Monica: O mercado está confuso não devido ao excesso de sinais, mas à dificuldade de extrair sinais do excesso de ruído emitido pelo governo. A cacofonia gera volatilidade nas curvas de juros e incerteza em relação à trajetória do câmbio. O prejuízo para o governo é a dificuldade de orquestrar a retomada do investimento neste ambiente. A solução recorrentemente utilizada para contornar a falta de confiança do empresário, gerada pelas próprias medidas desconjuntadas do governo, é usar o crédito dos bancos públicos para conceder benesses ao setor privado. Benesses cujo custo fiscal terá de ser reconhecido em algum momento. Ou seja, ao tentar remediar os problemas causados por suas próprias ações, o governo desconstrói a estrutura sob a qual a estabilidade macroeconômica foi mantida: a solidez e a legitimidade das contas públicas, hoje comprometidas pelo uso desenfreado das instituições financeiras do Estado, além de outras iniciativas.

Valor: Os estrangeiros estão tendo uma percepção diferente dos indicadores brasileiros? Estão mais otimistas?

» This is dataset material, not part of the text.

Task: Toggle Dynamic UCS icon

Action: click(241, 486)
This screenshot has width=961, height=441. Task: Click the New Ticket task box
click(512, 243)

Monica: Sim e não. Há um maior otimismo com os indicadores, até porque não é fácil repetir o resultado desastroso do ano passado. Contudo, há também um maior senso de cautela. O investidor estrangeiro parece crescentemente desconfortável com o intervencionismo exacerbado do governo, sobretudo com a aceleração e a intensificação desse intervencionismo a partir do segundo semestre do ano passado. Embora exista o reconhecimento de que Dilma não é Cristina [Kirchner, presidente da Argentina] há um grande desconforto em ver o Brasil seguindo um caminho que lembra, ainda que de longe, aquele que a Argentina escolheu. O país perdeu credibilidade na condução da política econômica nos últimos dois anos, algo que é confirmado pela piora do trade-off entre crescimento e inflação. Não fosse o país o anfitrião de grandes eventos internacionais nos próximos anos, a pílula brasileira estaria mais amarga. Por ora, a Copa do Mundo e a Olimpíada ainda adoçam o paladar. Mas a pílula dourada de outrora já era.